■ Texte à étudier ■
++++++++
Le comité des finances présidé par d'Aiguillon créa une "Caisse de l'extraordinaire" où seraient versés les produits de la vente des biens de l'Église qui avaient étés nationalisés.
Le 4 janvier 1790, d'Aiguillon fut élu Secrétaire de l'Assemblée nationale, mais la droite et la noblesse conservatrice l'accusèrent de traîtrise et répandirent des calomnies sur son soi-disant comportement les 5 et 6 octobre : Auguste Rousseau, maître d'armes à Versailles l'accusa de s'être déguisé en poissarde pour participer à la marche des femmes sur Versailles, et d'avoir insulté la monarchie ; voici sa défense dans
2 lettres écrites aux auteurs du Journal de Paris, le 21 janvier 1790.
Le 17 avril, d'Aiguillon invita l'Assemblée à créer les assignats, monnaie de papier garantie par les biens de l'église devenus biens nationaux.
Le 14 mai 1790, d'Aiguillon s'opposa violemment à Mirabeau qui voulait entraîner la France, sur décision du roi seul, dans une guerre aux côtés de l'Espagne contre l'Angleterre. Après son intervention et soutenu par ses amis, l'Assemblée accorda au roi le droit de proposer la guerre, mais elle seule pouvait en décider.
++++++++
■ Bloc de données ■
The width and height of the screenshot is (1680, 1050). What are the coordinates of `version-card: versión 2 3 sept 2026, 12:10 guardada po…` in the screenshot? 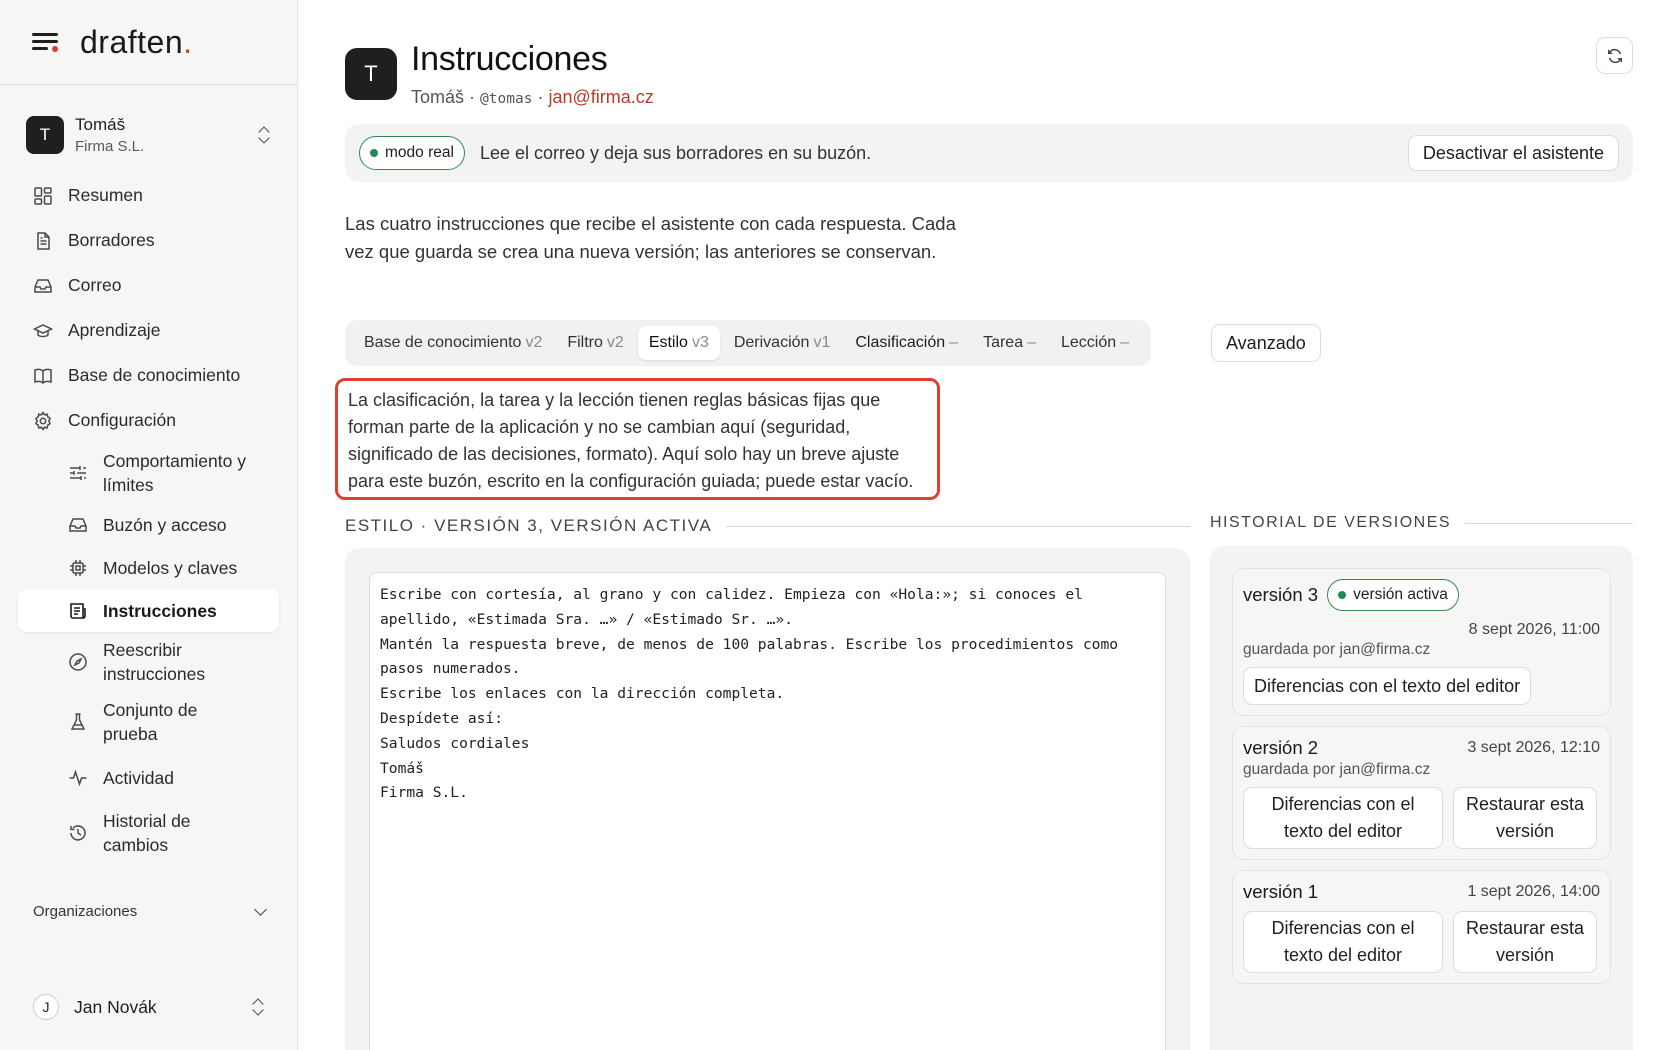 It's located at (1422, 793).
++++++++
■ Objectif du travail ■
Recopiez le passage du texte sur d'Aiguillon à l'Assemblée nationale en commençant à « Le comité des » et en terminant à « avaient étés nationalisés. ».

■ Réponse attendue ■
Le comité des finances présidé par d'Aiguillon créa une "Caisse de l'extraordinaire" où seraient versés les produits de la vente des biens de l'Église qui avaient étés nationalisés.